In general, better results are obtained as the amount of shrinkage is increased. Thus, in one preferred embodiment, the web is shrunk more than 15% in at least one direction, such as from about 15% to about 22%.

Besides making the fabric stretchable and moldable, heat treating the web also accomplishes many other advantages. For instance, densifying the web increases the abrasion resistance of the web. Further, the web obtains a more aesthetic appearance after being densified. In particular, during heat treatment, the fibers can retract and crimp causing the ends of the fibers to become intertwined into the middle of the fabric. This effect removes protruding fibers from the surface and greatly improves the smoothness of the web.

Fabrics made according to the above described process are well suited for being used as a headliner fabric as shown in Figure 1. For most applications, the final fabric product can have a basis weight from about 150 g/m2 to about 250 g/m2, and particularly from about 170g/m2 to about 220 g/m2. It should be understood, however, that the fabric is well suited for other applications as well.

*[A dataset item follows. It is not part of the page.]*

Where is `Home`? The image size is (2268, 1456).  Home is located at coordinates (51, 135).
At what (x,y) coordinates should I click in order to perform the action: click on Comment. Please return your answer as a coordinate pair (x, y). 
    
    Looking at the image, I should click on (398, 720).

In particular, the fabric can be used in any application wherein a decorative fabric is needed to cover and be attached to a contoured surface.

For example, as described above, the fabric of the present invention can also be used to cover car visors, vehicle door panels, vacuum bag filter casings, office panels and luggage.

These and other modifications and variations to the present invention may be practiced by those of ordinary skill in the art, without departing from the spirt and scope of the present invention, which is more particularly set forth in the appended claims. In addition, it should be understood that aspects of the various embodiments may be interchanged both in whole or in part.

Furthermore, those of ordinary skill in the art will appreciate that the foregoing description is by way of example only, and is not intended to limit the invention so further described in such appended claims.